▶ _Task statement_
Every record here needs to be duplicated exactly.

▶ _Records for the task_

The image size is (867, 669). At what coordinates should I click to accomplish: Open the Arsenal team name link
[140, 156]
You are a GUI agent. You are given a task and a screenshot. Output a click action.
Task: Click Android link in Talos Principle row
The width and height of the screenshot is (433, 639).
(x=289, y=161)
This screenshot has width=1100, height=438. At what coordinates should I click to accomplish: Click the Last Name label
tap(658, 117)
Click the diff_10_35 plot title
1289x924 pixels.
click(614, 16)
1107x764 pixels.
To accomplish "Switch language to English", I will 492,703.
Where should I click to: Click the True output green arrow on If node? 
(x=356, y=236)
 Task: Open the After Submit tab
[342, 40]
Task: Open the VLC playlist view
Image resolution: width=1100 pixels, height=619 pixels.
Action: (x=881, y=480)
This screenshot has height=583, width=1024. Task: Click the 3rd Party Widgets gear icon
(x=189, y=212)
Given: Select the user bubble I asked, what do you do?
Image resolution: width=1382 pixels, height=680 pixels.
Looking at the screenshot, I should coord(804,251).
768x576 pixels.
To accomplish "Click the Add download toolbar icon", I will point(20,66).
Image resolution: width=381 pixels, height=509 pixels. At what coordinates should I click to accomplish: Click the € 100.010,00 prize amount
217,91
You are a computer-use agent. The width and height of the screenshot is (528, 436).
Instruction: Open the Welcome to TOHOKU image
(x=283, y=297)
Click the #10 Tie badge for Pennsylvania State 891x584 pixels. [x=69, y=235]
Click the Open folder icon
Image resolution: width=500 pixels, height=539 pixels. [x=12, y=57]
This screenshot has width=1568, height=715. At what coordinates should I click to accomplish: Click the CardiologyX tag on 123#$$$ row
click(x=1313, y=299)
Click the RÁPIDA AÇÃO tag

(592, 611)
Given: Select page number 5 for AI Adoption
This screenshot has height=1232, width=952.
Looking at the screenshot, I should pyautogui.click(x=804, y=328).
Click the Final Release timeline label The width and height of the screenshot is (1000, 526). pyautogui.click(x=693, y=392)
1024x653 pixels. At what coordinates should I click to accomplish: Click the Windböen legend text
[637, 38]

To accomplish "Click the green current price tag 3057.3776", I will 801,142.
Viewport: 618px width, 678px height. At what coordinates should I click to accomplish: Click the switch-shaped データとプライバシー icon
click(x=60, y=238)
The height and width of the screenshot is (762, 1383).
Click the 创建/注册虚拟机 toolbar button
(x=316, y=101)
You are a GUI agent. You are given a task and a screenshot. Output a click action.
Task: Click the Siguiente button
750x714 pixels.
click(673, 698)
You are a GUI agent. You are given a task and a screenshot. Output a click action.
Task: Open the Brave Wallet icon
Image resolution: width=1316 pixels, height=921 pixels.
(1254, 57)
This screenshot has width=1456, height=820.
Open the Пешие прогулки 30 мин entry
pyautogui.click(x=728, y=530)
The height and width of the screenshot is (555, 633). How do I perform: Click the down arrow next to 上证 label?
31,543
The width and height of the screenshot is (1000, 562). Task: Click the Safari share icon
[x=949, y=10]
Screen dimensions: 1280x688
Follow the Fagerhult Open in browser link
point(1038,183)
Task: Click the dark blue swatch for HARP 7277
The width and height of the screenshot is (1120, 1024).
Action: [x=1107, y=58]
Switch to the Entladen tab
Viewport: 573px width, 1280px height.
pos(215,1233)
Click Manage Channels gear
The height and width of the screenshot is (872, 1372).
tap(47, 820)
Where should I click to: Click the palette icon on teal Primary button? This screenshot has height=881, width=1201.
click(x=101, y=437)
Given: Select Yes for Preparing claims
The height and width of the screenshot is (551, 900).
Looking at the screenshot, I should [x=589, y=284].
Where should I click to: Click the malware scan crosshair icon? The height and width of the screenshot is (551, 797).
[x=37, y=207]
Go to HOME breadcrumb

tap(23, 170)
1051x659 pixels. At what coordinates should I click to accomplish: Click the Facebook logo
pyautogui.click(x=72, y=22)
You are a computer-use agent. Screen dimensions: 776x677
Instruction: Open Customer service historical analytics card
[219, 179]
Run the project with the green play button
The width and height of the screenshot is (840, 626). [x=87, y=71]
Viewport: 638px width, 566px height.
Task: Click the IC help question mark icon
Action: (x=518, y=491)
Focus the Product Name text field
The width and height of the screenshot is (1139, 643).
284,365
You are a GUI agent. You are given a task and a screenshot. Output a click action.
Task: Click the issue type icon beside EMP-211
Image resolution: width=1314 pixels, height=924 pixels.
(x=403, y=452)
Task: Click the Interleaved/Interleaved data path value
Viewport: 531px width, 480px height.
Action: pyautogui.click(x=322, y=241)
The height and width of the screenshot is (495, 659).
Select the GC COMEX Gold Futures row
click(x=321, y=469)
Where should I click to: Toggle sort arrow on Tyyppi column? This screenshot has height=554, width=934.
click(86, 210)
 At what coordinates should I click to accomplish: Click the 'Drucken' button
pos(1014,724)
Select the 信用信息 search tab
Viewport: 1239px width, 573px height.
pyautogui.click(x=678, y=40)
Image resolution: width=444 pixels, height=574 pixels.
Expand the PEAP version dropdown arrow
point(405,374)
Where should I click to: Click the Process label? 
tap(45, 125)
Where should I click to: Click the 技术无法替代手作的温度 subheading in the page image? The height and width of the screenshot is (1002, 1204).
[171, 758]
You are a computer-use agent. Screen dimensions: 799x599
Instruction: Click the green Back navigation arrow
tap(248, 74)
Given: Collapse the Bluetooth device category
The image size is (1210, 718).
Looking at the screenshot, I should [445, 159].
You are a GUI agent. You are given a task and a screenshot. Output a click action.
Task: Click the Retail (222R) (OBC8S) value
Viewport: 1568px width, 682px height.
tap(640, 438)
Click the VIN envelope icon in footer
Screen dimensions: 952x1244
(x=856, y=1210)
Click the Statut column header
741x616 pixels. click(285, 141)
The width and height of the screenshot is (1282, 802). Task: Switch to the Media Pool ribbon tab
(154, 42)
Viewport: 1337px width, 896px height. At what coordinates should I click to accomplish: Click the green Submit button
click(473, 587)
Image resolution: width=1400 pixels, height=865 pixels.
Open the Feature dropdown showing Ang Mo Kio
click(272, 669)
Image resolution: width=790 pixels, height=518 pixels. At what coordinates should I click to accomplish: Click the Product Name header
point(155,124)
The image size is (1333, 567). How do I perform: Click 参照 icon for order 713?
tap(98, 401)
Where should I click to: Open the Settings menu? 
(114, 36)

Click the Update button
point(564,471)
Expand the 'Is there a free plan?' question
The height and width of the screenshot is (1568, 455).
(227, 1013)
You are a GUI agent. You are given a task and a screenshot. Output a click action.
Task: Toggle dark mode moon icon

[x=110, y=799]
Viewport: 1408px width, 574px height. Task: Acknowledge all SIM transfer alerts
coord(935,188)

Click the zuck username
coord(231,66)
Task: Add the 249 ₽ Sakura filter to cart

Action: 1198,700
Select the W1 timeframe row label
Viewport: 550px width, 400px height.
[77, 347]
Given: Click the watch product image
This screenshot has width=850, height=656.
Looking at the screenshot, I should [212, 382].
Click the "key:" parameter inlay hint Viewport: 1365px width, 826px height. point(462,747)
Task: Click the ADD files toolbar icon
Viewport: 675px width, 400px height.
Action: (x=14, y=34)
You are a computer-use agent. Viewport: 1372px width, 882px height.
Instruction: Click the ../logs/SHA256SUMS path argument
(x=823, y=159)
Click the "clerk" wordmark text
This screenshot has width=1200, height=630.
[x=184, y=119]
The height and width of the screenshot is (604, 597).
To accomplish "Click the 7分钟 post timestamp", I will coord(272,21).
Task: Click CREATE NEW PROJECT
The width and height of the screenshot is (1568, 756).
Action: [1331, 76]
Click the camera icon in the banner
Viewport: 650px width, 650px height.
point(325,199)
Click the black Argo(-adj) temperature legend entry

▶ _Answer for the task_
The image size is (867, 669). At what coordinates should I click to accomplish: Open the Arsenal team name link
[140, 156]
You are a GUI agent. You are given a task and a screenshot. Output a click action.
Task: Click Android link in Talos Principle row
The width and height of the screenshot is (433, 639).
(x=289, y=161)
This screenshot has width=1100, height=438. At what coordinates should I click to accomplish: Click the Last Name label
tap(658, 117)
Click the diff_10_35 plot title
1289x924 pixels.
click(614, 16)
1107x764 pixels.
To accomplish "Switch language to English", I will 492,703.
Where should I click to: Click the True output green arrow on If node? 
(x=356, y=236)
 Task: Open the After Submit tab
[342, 40]
Task: Open the VLC playlist view
Image resolution: width=1100 pixels, height=619 pixels.
Action: (x=881, y=480)
This screenshot has height=583, width=1024. Task: Click the 3rd Party Widgets gear icon
(x=189, y=212)
Given: Select the user bubble I asked, what do you do?
Image resolution: width=1382 pixels, height=680 pixels.
Looking at the screenshot, I should coord(804,251).
768x576 pixels.
To accomplish "Click the Add download toolbar icon", I will point(20,66).
Image resolution: width=381 pixels, height=509 pixels. At what coordinates should I click to accomplish: Click the € 100.010,00 prize amount
217,91
You are a computer-use agent. The width and height of the screenshot is (528, 436).
Instruction: Open the Welcome to TOHOKU image
(x=283, y=297)
Click the #10 Tie badge for Pennsylvania State 891x584 pixels. [x=69, y=235]
Click the Open folder icon
Image resolution: width=500 pixels, height=539 pixels. [x=12, y=57]
This screenshot has width=1568, height=715. At what coordinates should I click to accomplish: Click the CardiologyX tag on 123#$$$ row
click(x=1313, y=299)
Click the RÁPIDA AÇÃO tag

(592, 611)
Given: Select page number 5 for AI Adoption
This screenshot has height=1232, width=952.
Looking at the screenshot, I should pyautogui.click(x=804, y=328).
Click the Final Release timeline label The width and height of the screenshot is (1000, 526). pyautogui.click(x=693, y=392)
1024x653 pixels. At what coordinates should I click to accomplish: Click the Windböen legend text
[637, 38]

To accomplish "Click the green current price tag 3057.3776", I will 801,142.
Viewport: 618px width, 678px height. At what coordinates should I click to accomplish: Click the switch-shaped データとプライバシー icon
click(x=60, y=238)
The height and width of the screenshot is (762, 1383).
Click the 创建/注册虚拟机 toolbar button
(x=316, y=101)
You are a GUI agent. You are given a task and a screenshot. Output a click action.
Task: Click the Siguiente button
750x714 pixels.
click(673, 698)
You are a GUI agent. You are given a task and a screenshot. Output a click action.
Task: Open the Brave Wallet icon
Image resolution: width=1316 pixels, height=921 pixels.
(1254, 57)
This screenshot has width=1456, height=820.
Open the Пешие прогулки 30 мин entry
pyautogui.click(x=728, y=530)
The height and width of the screenshot is (555, 633). How do I perform: Click the down arrow next to 上证 label?
31,543
The width and height of the screenshot is (1000, 562). Task: Click the Safari share icon
[x=949, y=10]
Screen dimensions: 1280x688
Follow the Fagerhult Open in browser link
point(1038,183)
Task: Click the dark blue swatch for HARP 7277
The width and height of the screenshot is (1120, 1024).
Action: [x=1107, y=58]
Switch to the Entladen tab
Viewport: 573px width, 1280px height.
pos(215,1233)
Click Manage Channels gear
The height and width of the screenshot is (872, 1372).
tap(47, 820)
Where should I click to: Click the palette icon on teal Primary button? This screenshot has height=881, width=1201.
click(x=101, y=437)
Given: Select Yes for Preparing claims
The height and width of the screenshot is (551, 900).
Looking at the screenshot, I should [x=589, y=284].
Where should I click to: Click the malware scan crosshair icon? The height and width of the screenshot is (551, 797).
[x=37, y=207]
Go to HOME breadcrumb

tap(23, 170)
1051x659 pixels. At what coordinates should I click to accomplish: Click the Facebook logo
pyautogui.click(x=72, y=22)
You are a computer-use agent. Screen dimensions: 776x677
Instruction: Open Customer service historical analytics card
[219, 179]
Run the project with the green play button
The width and height of the screenshot is (840, 626). [x=87, y=71]
Viewport: 638px width, 566px height.
Task: Click the IC help question mark icon
Action: (x=518, y=491)
Focus the Product Name text field
The width and height of the screenshot is (1139, 643).
284,365
You are a GUI agent. You are given a task and a screenshot. Output a click action.
Task: Click the issue type icon beside EMP-211
Image resolution: width=1314 pixels, height=924 pixels.
(x=403, y=452)
Task: Click the Interleaved/Interleaved data path value
Viewport: 531px width, 480px height.
Action: pyautogui.click(x=322, y=241)
The height and width of the screenshot is (495, 659).
Select the GC COMEX Gold Futures row
click(x=321, y=469)
Where should I click to: Toggle sort arrow on Tyyppi column? This screenshot has height=554, width=934.
click(86, 210)
 At what coordinates should I click to accomplish: Click the 'Drucken' button
pos(1014,724)
Select the 信用信息 search tab
Viewport: 1239px width, 573px height.
pyautogui.click(x=678, y=40)
Image resolution: width=444 pixels, height=574 pixels.
Expand the PEAP version dropdown arrow
point(405,374)
Where should I click to: Click the Process label? 
tap(45, 125)
Where should I click to: Click the 技术无法替代手作的温度 subheading in the page image? The height and width of the screenshot is (1002, 1204).
[171, 758]
You are a computer-use agent. Screen dimensions: 799x599
Instruction: Click the green Back navigation arrow
tap(248, 74)
Given: Collapse the Bluetooth device category
The image size is (1210, 718).
Looking at the screenshot, I should [445, 159].
You are a GUI agent. You are given a task and a screenshot. Output a click action.
Task: Click the Retail (222R) (OBC8S) value
Viewport: 1568px width, 682px height.
tap(640, 438)
Click the VIN envelope icon in footer
Screen dimensions: 952x1244
(x=856, y=1210)
Click the Statut column header
741x616 pixels. click(285, 141)
The width and height of the screenshot is (1282, 802). Task: Switch to the Media Pool ribbon tab
(154, 42)
Viewport: 1337px width, 896px height. At what coordinates should I click to accomplish: Click the green Submit button
click(473, 587)
Image resolution: width=1400 pixels, height=865 pixels.
Open the Feature dropdown showing Ang Mo Kio
click(272, 669)
Image resolution: width=790 pixels, height=518 pixels. At what coordinates should I click to accomplish: Click the Product Name header
point(155,124)
The image size is (1333, 567). How do I perform: Click 参照 icon for order 713?
tap(98, 401)
Where should I click to: Open the Settings menu? 
(114, 36)

Click the Update button
point(564,471)
Expand the 'Is there a free plan?' question
The height and width of the screenshot is (1568, 455).
(227, 1013)
You are a GUI agent. You are given a task and a screenshot. Output a click action.
Task: Toggle dark mode moon icon

[x=110, y=799]
Viewport: 1408px width, 574px height. Task: Acknowledge all SIM transfer alerts
coord(935,188)

Click the zuck username
coord(231,66)
Task: Add the 249 ₽ Sakura filter to cart

Action: 1198,700
Select the W1 timeframe row label
Viewport: 550px width, 400px height.
[77, 347]
Given: Click the watch product image
This screenshot has width=850, height=656.
Looking at the screenshot, I should [212, 382].
Click the "key:" parameter inlay hint Viewport: 1365px width, 826px height. point(462,747)
Task: Click the ADD files toolbar icon
Viewport: 675px width, 400px height.
Action: (x=14, y=34)
You are a computer-use agent. Viewport: 1372px width, 882px height.
Instruction: Click the ../logs/SHA256SUMS path argument
(x=823, y=159)
Click the "clerk" wordmark text
This screenshot has width=1200, height=630.
[x=184, y=119]
The height and width of the screenshot is (604, 597).
To accomplish "Click the 7分钟 post timestamp", I will coord(272,21).
Task: Click CREATE NEW PROJECT
The width and height of the screenshot is (1568, 756).
Action: [1331, 76]
Click the camera icon in the banner
Viewport: 650px width, 650px height.
point(325,199)
Click the black Argo(-adj) temperature legend entry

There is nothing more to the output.